Cette décision rejoint les évolutions récentes de la chambre sociale cherchant à restituer aux partenaires sociaux dans les entreprises une large marge d’appréciation quant à la définition de la norme collective qui régira les relations de travail, évolution amorcée par les arrêts du 27 janvier 2015 établissant une présomption de conformité des accords collectifs au principe d’égalité de traitement
Si l’arrêt précise qu’il est rendu en application des articles L. 1142-4, L. 1143-1 et L. 1143-2 du code du travail, « interprétés à la lumière de l’article 157 paragraphe 4 du traité sur le fonctionnement de l’Union européenne », c’est pour mieux expliciter l’article L. 1142-4 du code du travail qui, à propos de ces mesures positives en faveur des femmes, précise qu’elles ne peuvent être prises que par voie réglementaire, par voie de conventions ou d’accords collectifs étendus — ce qui exclut nécessairement un accord d’entreprise — ou en application du plan pour l’égalité professionnelle entre les femmes et les hommes.
Or, il résulte des articles L. 1143-1 et L. 1143-2 du code du travail que ce plan pour l’égalité professionnelle, si aucun accord n’est intervenu au terme de la négociation, peut, après consultation du comité d’entreprise ou des délégués du personnel, être mis en œuvre unilatéralement par l’employeur qui le transmet au directeur départemental du travail.
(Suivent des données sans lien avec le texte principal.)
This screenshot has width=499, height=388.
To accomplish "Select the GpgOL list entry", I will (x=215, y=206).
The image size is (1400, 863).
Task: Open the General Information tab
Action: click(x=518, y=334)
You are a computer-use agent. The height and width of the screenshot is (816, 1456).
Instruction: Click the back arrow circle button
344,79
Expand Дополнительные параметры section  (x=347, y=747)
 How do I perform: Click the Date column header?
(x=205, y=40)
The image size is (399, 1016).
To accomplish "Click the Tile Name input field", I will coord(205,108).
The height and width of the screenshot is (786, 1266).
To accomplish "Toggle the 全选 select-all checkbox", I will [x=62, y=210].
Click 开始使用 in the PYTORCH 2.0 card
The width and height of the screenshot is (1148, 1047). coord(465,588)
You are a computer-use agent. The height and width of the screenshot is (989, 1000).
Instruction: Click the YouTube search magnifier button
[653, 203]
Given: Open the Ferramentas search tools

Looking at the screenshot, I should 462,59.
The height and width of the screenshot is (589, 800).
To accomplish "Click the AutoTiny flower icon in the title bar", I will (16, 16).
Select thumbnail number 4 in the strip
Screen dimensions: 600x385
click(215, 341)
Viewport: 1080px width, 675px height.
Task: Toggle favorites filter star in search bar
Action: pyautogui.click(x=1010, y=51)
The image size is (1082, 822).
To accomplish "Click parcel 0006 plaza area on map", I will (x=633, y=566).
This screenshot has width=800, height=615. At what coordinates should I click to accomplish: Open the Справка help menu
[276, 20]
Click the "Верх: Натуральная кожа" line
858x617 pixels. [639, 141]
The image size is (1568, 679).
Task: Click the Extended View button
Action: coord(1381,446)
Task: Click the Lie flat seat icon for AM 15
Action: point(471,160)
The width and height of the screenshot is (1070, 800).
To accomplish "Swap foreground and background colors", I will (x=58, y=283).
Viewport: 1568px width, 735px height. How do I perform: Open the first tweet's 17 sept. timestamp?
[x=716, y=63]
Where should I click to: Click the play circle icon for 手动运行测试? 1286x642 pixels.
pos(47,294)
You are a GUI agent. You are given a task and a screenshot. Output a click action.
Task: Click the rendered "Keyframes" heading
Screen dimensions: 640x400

Ces dispositions supposent donc nécessairement qu’un accord collectif d’entreprise puisse prendre des mesures positives au titre de l’égalité des chances entre les hommes et les femmes en application de l’article L. 1142-4 du code du travail. Le pourvoi à l’encontre de l’arrêt de la cour d’appel ayant rejeté la demande de ce salarié de sexe masculin a donc été rejeté.
Faut-il aller plus loin en matière de discriminations positives dans le milieu professionnel ? Quid des gays, des gens de couleur, des handicapés,… qui, à l’instar des femmes, vivent au quotidien une inégalité insupportable et permanente et n’ont même pas l’occasion ni le bonheur, une fois par an, de pouvoir la festoyer aux frais de leur employeur ? Et si fort heureusement (ou malheureusement), toutes les discriminations positives se mettaient en place au cours des prochaines années ou décennies, seront-elles cumulables ? Dans l’affirmative, on pourrait aboutir pour certains jusqu'à quatre demi-journées de congé supplémentaires voire davantage pour, par exemple, une femme lesbienne noire handicapée.